O Cranada.

Raygun has taken over Miga (one of the mascots of the 2010 Olympics) as my favourite Olympian. It’s like the movie Hackers. Are Hackers or Raygirl good? No. Entertaining? Yes! She did the sprinkler in an Olympic competition! The kangaroo hop made it into the Olympics! The best worst move? The alligator snap!

A lot of people are pretty mad about it. I can’t believe it. Unserious things are taken too seriously, and serious things are not taken seriously enough.

I am in a bit of a slump. I’ve only eaten food broken down by a high-speed rotating blade for two months now. The paperwork keeps coming in. I have signed my name so often that my signature is starting to look different. There’s no point in having panache when signing insurance forms.

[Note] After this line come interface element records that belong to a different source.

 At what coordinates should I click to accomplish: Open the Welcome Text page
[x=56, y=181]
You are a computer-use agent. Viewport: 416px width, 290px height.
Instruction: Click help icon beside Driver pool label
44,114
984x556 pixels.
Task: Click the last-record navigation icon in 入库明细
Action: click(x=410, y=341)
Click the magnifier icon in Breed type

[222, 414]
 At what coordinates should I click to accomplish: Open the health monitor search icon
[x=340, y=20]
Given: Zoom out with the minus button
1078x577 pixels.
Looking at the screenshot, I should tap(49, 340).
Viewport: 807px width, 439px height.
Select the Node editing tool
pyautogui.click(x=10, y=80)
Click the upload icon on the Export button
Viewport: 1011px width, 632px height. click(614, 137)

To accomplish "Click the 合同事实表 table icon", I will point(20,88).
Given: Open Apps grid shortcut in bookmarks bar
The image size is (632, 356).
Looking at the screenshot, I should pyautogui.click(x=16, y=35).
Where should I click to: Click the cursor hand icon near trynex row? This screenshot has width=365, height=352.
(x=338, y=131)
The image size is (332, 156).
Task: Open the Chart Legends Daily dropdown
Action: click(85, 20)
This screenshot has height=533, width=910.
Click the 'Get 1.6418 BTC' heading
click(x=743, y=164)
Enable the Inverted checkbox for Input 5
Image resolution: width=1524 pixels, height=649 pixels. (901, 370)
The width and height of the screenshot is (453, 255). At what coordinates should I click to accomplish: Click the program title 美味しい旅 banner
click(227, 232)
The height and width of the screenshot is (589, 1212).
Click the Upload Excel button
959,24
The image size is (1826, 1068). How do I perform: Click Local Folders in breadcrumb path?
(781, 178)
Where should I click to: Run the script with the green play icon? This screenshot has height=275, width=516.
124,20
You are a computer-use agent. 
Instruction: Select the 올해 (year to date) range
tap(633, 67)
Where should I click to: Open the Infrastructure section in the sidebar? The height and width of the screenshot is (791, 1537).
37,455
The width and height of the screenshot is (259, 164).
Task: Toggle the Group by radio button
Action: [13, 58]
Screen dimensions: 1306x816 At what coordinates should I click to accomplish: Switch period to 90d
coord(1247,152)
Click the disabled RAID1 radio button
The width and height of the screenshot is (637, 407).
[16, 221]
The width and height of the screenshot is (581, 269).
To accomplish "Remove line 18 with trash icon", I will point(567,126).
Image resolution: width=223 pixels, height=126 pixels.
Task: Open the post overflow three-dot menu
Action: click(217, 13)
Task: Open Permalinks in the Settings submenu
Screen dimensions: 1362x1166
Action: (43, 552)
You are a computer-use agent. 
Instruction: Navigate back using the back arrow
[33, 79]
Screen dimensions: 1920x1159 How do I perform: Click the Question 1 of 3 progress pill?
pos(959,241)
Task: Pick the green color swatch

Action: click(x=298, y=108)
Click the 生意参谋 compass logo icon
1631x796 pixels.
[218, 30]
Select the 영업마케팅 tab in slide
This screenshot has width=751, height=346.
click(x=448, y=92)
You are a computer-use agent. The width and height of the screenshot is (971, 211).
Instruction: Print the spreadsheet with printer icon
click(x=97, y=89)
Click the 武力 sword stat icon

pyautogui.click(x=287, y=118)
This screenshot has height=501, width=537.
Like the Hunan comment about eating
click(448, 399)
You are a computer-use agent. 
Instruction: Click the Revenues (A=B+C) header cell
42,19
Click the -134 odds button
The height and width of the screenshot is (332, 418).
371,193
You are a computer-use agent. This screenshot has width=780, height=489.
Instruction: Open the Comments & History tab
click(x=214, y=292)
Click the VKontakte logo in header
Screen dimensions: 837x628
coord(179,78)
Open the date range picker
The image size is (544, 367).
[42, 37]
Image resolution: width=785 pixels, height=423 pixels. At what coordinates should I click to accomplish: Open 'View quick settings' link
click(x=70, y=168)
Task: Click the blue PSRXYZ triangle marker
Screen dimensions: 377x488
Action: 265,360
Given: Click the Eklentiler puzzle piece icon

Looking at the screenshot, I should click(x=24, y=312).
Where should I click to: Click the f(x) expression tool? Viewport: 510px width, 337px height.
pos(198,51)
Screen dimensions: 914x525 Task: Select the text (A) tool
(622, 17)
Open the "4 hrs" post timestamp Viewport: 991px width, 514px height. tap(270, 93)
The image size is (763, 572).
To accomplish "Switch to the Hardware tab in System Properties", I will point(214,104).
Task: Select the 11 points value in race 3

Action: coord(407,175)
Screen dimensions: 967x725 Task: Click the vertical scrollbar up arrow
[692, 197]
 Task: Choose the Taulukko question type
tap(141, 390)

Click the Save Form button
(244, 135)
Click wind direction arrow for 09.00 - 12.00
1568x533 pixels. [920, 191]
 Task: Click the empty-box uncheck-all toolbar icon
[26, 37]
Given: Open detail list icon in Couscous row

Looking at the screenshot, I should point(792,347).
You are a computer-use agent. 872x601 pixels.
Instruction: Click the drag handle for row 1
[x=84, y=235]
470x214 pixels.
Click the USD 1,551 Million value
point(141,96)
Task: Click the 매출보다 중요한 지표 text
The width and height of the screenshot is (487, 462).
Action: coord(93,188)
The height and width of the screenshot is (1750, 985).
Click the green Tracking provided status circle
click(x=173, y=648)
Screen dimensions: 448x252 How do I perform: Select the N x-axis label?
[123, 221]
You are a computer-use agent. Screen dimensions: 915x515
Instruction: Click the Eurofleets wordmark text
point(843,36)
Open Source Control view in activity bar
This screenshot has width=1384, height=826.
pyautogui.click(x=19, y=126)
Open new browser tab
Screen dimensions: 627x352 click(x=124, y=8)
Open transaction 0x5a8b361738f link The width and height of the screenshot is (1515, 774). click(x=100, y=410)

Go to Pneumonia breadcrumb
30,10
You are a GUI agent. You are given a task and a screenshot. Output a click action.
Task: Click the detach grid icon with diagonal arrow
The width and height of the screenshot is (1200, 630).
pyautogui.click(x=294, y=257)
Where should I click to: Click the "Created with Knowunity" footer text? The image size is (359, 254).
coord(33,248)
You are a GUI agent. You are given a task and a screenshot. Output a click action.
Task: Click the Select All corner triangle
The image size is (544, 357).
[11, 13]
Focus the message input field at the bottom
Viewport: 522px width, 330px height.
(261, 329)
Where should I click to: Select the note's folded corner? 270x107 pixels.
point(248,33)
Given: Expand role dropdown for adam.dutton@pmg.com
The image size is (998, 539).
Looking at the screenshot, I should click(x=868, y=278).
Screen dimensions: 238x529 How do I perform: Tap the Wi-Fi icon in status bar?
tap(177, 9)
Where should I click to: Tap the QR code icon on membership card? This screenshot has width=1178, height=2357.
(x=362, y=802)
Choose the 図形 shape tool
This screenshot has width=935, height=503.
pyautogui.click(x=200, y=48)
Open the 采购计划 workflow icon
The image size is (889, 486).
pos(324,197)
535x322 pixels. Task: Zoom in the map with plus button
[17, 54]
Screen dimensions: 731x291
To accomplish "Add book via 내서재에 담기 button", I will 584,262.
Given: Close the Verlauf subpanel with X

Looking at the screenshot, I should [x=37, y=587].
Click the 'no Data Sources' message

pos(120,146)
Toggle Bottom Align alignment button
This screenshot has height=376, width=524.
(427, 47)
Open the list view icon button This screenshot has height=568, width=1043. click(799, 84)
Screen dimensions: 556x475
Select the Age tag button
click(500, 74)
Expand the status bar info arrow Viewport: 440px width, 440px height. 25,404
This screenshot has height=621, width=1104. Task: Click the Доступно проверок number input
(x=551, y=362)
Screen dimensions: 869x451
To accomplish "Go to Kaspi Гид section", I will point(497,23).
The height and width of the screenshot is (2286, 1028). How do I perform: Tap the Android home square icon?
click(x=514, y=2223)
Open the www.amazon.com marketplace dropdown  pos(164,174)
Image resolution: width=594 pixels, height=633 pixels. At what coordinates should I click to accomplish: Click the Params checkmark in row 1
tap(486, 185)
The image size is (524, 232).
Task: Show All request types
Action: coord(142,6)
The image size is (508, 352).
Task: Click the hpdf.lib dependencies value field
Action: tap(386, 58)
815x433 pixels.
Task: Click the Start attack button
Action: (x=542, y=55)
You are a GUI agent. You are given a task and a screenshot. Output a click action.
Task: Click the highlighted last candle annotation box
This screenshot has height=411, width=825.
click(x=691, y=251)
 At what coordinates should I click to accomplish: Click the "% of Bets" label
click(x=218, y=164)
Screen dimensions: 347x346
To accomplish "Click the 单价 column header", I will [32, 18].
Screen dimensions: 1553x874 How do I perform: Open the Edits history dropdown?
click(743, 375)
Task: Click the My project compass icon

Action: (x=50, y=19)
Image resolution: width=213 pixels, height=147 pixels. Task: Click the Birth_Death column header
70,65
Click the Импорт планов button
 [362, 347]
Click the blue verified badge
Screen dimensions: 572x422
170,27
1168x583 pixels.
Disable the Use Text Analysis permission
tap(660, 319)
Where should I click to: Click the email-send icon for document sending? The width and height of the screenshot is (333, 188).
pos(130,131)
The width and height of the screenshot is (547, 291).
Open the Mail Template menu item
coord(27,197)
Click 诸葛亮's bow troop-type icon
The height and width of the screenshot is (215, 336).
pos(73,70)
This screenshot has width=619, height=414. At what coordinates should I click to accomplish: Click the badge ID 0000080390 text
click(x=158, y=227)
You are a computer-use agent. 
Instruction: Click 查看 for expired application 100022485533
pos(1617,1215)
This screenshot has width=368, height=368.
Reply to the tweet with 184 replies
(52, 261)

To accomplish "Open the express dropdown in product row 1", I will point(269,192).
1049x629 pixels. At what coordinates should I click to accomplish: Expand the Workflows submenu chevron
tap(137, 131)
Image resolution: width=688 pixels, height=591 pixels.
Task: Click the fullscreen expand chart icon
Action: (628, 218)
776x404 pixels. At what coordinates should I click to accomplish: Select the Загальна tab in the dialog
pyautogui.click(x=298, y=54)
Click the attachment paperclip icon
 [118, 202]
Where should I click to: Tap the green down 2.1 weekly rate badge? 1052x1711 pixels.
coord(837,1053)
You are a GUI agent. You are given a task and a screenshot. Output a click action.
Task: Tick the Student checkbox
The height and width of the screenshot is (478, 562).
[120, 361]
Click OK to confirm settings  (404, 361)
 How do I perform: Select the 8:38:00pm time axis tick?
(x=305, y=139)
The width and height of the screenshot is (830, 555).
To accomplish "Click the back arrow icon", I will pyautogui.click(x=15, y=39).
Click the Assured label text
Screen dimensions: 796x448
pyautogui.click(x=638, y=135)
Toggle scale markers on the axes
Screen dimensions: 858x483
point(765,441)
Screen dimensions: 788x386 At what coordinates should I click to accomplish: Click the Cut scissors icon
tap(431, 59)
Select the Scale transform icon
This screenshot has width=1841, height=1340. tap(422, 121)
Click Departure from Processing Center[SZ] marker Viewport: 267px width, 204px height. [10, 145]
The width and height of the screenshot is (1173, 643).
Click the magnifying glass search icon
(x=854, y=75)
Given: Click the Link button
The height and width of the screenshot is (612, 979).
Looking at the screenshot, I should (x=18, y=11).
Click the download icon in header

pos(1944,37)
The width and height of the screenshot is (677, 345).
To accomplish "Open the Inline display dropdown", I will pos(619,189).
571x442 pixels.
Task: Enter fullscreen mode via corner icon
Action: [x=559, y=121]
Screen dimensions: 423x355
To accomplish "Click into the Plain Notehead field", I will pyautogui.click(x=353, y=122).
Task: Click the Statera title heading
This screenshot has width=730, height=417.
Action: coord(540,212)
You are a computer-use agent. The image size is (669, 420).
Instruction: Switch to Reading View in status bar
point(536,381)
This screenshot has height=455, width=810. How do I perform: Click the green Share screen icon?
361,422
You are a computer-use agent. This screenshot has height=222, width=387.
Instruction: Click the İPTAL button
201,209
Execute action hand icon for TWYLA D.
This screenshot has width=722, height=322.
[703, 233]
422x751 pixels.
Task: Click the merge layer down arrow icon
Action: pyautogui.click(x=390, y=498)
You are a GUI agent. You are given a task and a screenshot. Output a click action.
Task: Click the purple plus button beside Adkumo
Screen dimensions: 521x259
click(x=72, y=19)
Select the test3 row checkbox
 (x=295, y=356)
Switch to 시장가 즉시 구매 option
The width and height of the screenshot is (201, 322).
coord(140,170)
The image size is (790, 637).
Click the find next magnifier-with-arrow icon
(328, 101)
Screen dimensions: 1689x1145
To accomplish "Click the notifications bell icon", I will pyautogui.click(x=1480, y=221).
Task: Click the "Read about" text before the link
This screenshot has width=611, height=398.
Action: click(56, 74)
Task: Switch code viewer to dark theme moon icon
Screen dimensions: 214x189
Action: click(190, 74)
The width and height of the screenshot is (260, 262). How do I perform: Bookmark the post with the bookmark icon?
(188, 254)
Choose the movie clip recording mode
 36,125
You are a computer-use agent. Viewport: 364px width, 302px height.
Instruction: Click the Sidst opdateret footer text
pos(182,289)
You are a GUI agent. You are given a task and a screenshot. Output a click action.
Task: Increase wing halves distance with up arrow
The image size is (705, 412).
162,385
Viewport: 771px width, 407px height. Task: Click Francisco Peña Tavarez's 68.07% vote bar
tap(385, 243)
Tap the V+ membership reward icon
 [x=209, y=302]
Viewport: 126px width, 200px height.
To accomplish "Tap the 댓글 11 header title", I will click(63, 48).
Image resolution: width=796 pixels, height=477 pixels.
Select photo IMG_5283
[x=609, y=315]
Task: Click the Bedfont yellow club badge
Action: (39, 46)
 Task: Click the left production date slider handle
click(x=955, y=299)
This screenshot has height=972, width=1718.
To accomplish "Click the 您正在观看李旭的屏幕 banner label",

Incidentally, Jordi and I are watching the miniseries The Pacific. I first saw this miniseries about ten years ago after watching Band of Brothers, but it is Jordi’s first time. These men were frequently sent into combat without water in 40-degree weather. And too many smoothies in two months is taking a toll on my mental health? Oh no, I had soup for dinner for the 60th night. I have ice cream every night!

I have three insurance companies fighting over my love. Who gets to pay for what? Whose exceptions precede the others’? I was told I wouldn’t have to pay anything for my treatments, yet I have to wait to be reimbursed after paying out of pocket. What almost ended up happening was that I was unable to pay off my credit card bill before incurring interest.

I know people mean well when they advise me on how to deal with ICBC. So far, none of these people have had to deal with ICBC post-No-Fault policy. None of those who have tried doling out advice have looked into this policy, which came into effect on May 1, 2021. I can’t lawyer up and demand $200,000 in damages. I have to take my free dental implants and smile.

Interestingly, only Cycling BC required post-accident photos. My ICBC Claims Specialist only just had me send current pictures of my scars. If they’re visible in a year from now, I may be entitled to compensation. They seem to base the payout on the size, regardless of placement. What will they award me for the 1cm scar below my left nostril? $10?

It’s helped to look at the first photos of my injuries, as they remind me how far along I’ve come. They’re the worst photos ever taken of me, and I am boldly sharing them in the form of links. If you are squeamish and click on the links, that’s on you!

Face-on. Swollen and scabby. Not great, not terrible.

Left side. Swelling is more apparent in this picture.

The teeth. This one is extra-hard to look at.

Is this the dark equivalent of posting nudes online?

Anyway, onto happier things:

I’ve been looking after Nic’s cats for two weeks. This is my fifth or sixth time looking after the cats, Jasper and Lizzie. Lizzie has always been sweet but a little shy. Jasper, however, never let me touch him—until now.

He’s finally accepted me. 🥹

Jordi has yet to win over Jasper. But Jordi was quite enthused by Nic’s toilet. The other night, Jordi came out of the washroom laughing.

“CRANADA!

“What?”

“Have you seen the toilet? It says ‘Cranada’!”

It was an excellent way to lighten the mood momentarily before we resumed watching people getting blown up in The Pacific.

One thought on “O Cranada.

  1. OMG your poor teeth! Yea, that one was especially rough. I hope these insurance bastards take care of you. I’m so impressed by your ongoing sense of humor while going through not only the healing, but all the damn paperwork.